▶ BRIEF
Restate the last part of the records below word for word, beginning at the line with "The height and width of the screenshot is (721, 613)." and ending at the final line.

▶ DATA
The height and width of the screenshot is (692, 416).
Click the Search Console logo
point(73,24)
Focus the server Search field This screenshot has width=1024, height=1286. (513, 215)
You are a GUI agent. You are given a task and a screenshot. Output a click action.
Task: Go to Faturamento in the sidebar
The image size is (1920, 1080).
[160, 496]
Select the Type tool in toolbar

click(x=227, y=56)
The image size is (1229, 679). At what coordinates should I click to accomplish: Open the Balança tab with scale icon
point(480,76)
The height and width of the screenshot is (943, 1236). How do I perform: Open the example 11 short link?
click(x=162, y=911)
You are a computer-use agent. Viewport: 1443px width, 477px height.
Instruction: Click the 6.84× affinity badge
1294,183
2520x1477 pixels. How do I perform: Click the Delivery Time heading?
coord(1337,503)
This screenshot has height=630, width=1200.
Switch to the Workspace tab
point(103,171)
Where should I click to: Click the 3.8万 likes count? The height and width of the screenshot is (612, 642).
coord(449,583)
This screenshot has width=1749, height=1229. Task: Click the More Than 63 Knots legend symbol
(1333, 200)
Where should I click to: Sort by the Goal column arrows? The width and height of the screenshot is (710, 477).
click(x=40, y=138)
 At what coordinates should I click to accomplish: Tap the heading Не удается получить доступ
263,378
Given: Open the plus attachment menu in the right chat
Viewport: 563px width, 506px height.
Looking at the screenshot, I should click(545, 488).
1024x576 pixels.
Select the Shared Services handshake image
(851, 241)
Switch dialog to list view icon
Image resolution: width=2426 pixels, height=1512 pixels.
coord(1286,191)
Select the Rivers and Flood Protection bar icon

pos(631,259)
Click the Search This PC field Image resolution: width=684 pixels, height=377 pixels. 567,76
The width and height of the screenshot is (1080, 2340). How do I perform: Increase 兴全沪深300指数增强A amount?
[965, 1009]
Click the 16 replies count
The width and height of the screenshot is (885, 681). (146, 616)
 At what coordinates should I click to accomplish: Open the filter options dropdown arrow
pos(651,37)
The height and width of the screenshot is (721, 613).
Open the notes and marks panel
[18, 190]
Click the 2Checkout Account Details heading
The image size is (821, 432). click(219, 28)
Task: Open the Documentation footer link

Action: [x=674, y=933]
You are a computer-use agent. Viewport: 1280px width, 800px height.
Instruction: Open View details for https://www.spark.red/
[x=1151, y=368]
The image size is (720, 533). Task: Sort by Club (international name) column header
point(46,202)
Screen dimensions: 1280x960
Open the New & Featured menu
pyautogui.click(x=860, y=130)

▶ SOLUTION
The height and width of the screenshot is (721, 613).
Open the notes and marks panel
[18, 190]
Click the 2Checkout Account Details heading
The image size is (821, 432). click(219, 28)
Task: Open the Documentation footer link

Action: [x=674, y=933]
You are a computer-use agent. Viewport: 1280px width, 800px height.
Instruction: Open View details for https://www.spark.red/
[x=1151, y=368]
The image size is (720, 533). Task: Sort by Club (international name) column header
point(46,202)
Screen dimensions: 1280x960
Open the New & Featured menu
pyautogui.click(x=860, y=130)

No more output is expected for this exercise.